Pixel coordinate grounding data:
* * *

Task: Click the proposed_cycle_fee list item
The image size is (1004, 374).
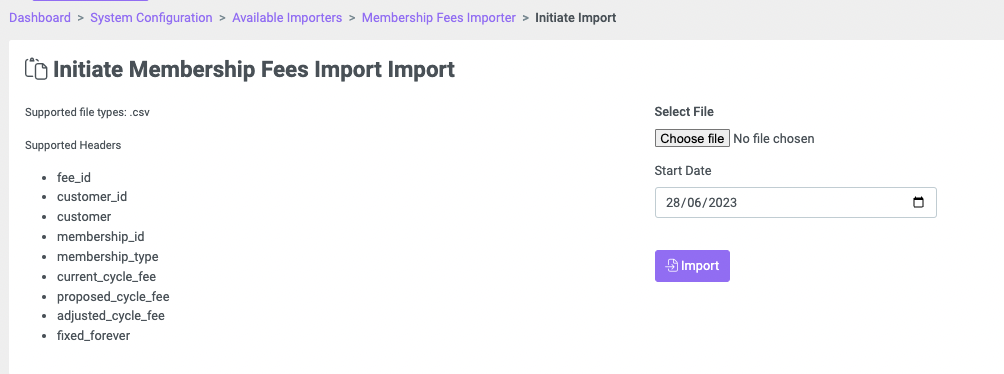Action: tap(113, 297)
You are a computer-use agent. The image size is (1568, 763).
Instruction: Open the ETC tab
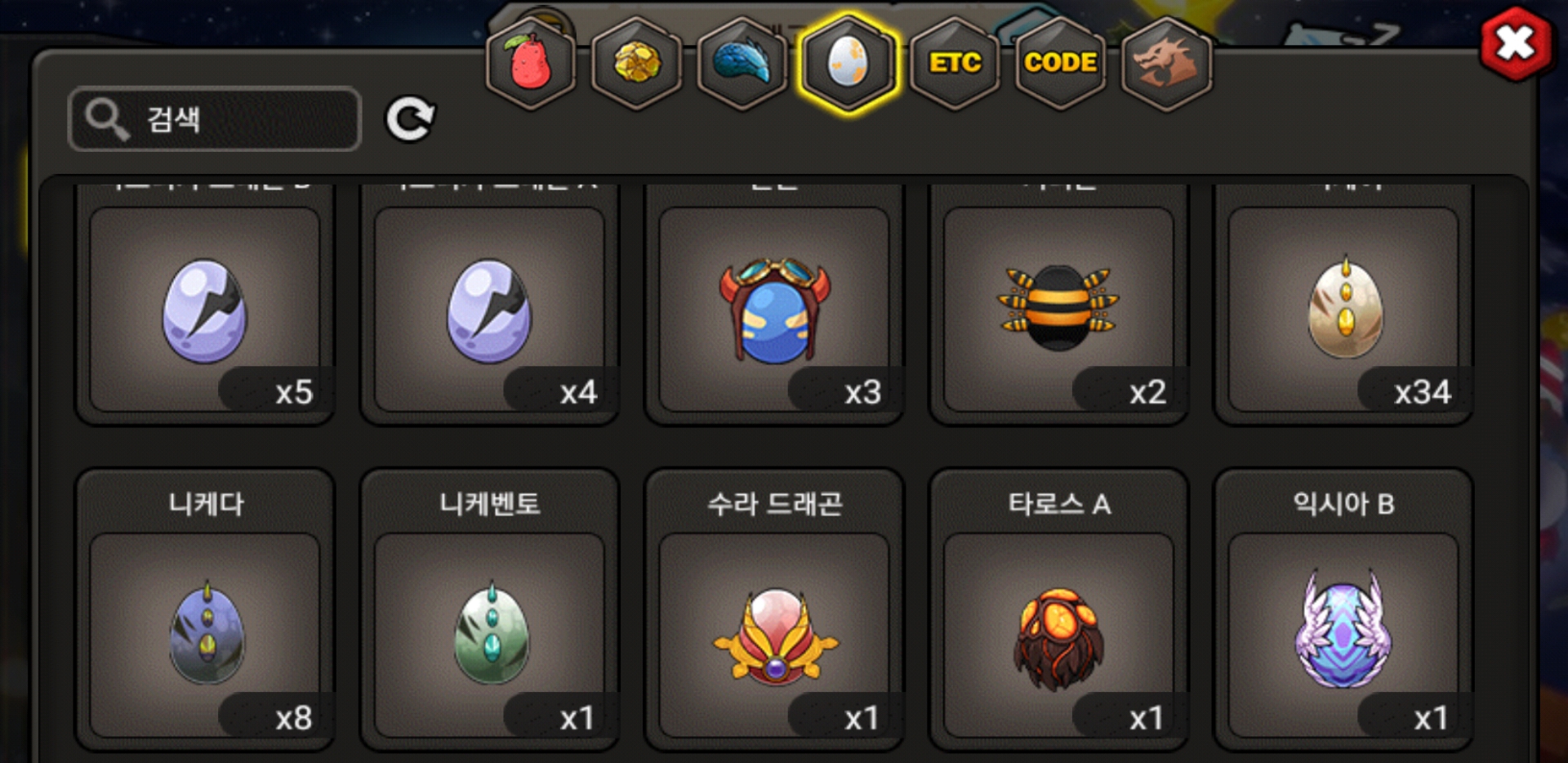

* * *

* [ABOUT THIS EXERCISE] Starting at the line that contains "The image size is (1004, 374)." and ending with the last line of the data, transcribe every line exactly; skip the pictures.

* [RESPONSE BELOW]
The image size is (1004, 374).
Action: tap(113, 297)
You are a computer-use agent. The image size is (1568, 763).
Instruction: Open the ETC tab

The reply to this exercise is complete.